I tried to start my MTD tractor today and I only got a click. I figured it was the battery. The guy at Batteries plus told me the old battery was dead. After I installed the new battery I still had the same problem. The tractor only clicked when I turned the key. I removed the panel in front of the seat and there was a box under it. The big positive wire from the battery leads to this box, then another red wire leads from the box to the starter. Is that box the solenoid? Do I need to replace this? Where can I get the parts?

Any help would be appreciated. thanks.

-Al


----------



## Hoodoo Valley (Nov 14, 2006)

Welcome Albion!

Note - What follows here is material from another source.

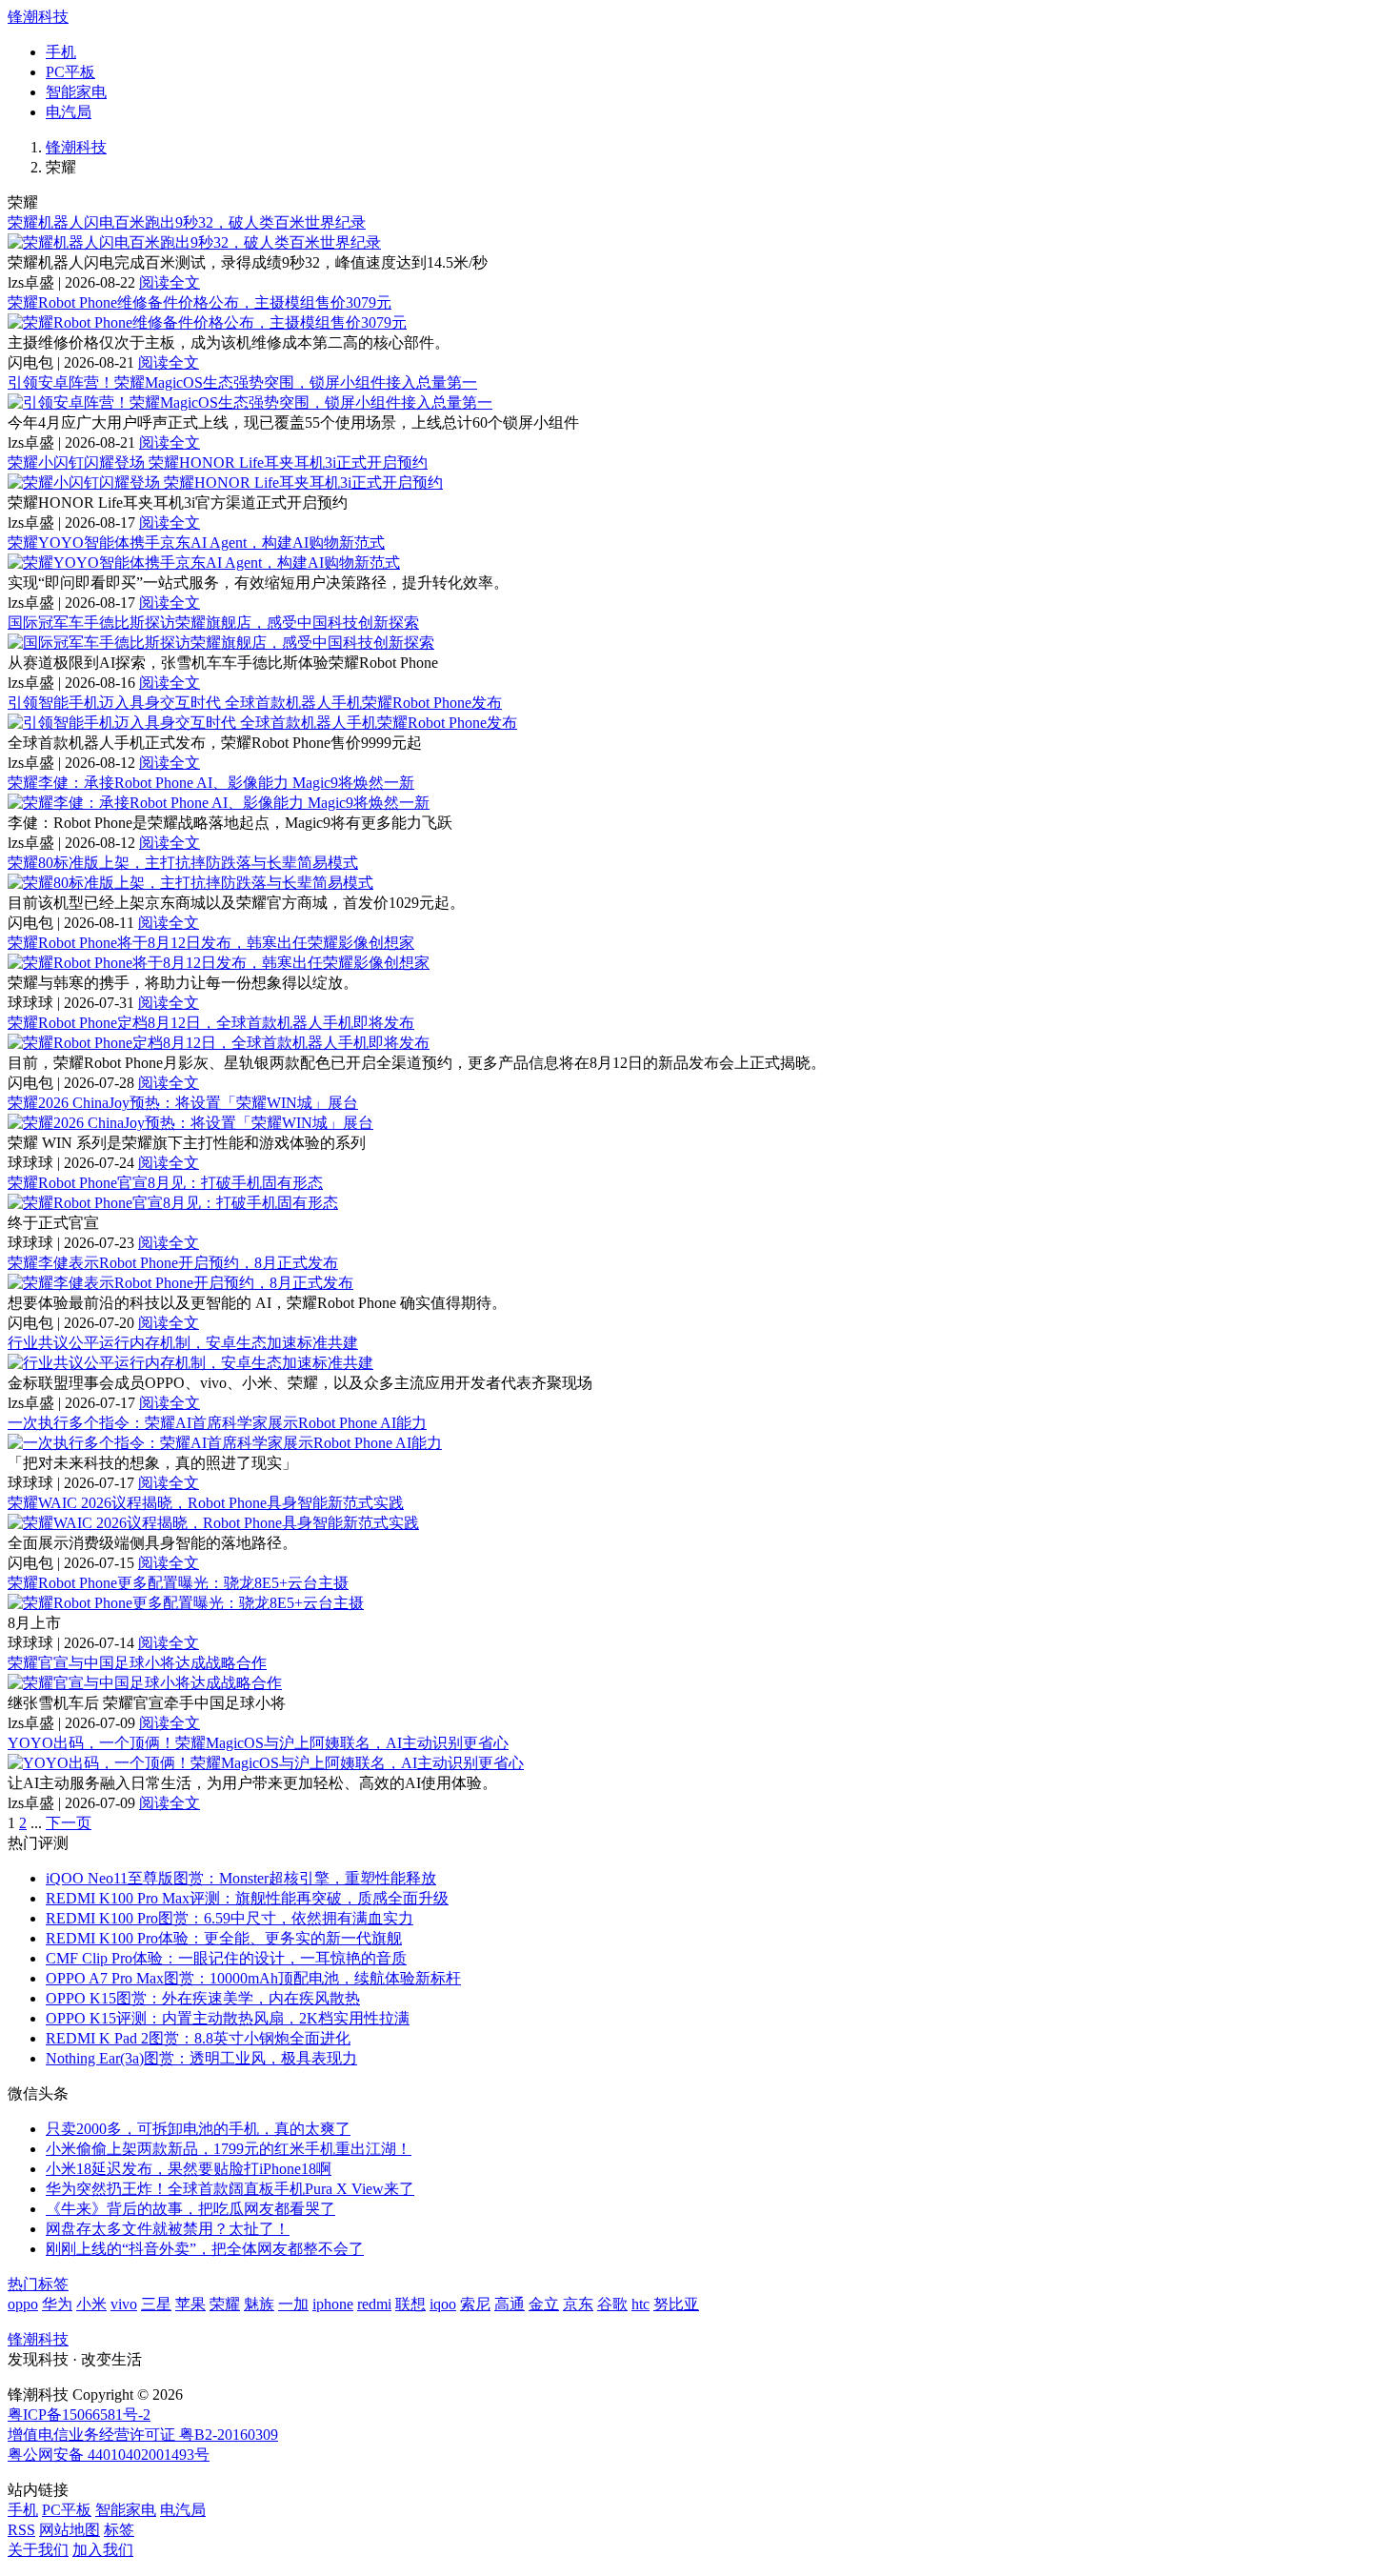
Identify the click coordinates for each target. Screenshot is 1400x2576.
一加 (293, 2304)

That sounds like it. Are the terminals at the battery, the solenoid and ground in good shape? I would check the cables as it could be a faulty ground cable or something simple like that, such as a connection. Then look at the soleonoid.


----------



## albion (Oct 10, 2010)

So I pulled out my trusty multimeter and checked the system. The battery pole to pole reads about 13v (My multimeter isn't digital so the needle looks as if it's around 13 in between 10 and 15). Battery negative pole to in on the solenoid reads about 13v. Battery negative pole to out on solenoid reads about 7v. Battery negative pole to in on the starter reads 7v. Sometimes when I turn the key I can hear a quiet whining in the starter. Sometimes not.

Thanks again for the help.

-Al


----------



## Mickey (Aug 14, 2010)

Sure sounds like a faulty solenoid to me.


----------



## albion (Oct 10, 2010)

Does anyone know of a site that sells this part?

-Al


----------



## dangeroustoys56 (Jul 26, 2010)

To double make sure its the solenoid, just jump the two terminals with a screw driver to see if the starter 'bumps' - if it does- then its definitly bad - if not, it could be the starter itself OR the inline fuse from the battery to the ign switch.

Advance auto, napa and TSC sells starter solenoids for tractors.


----------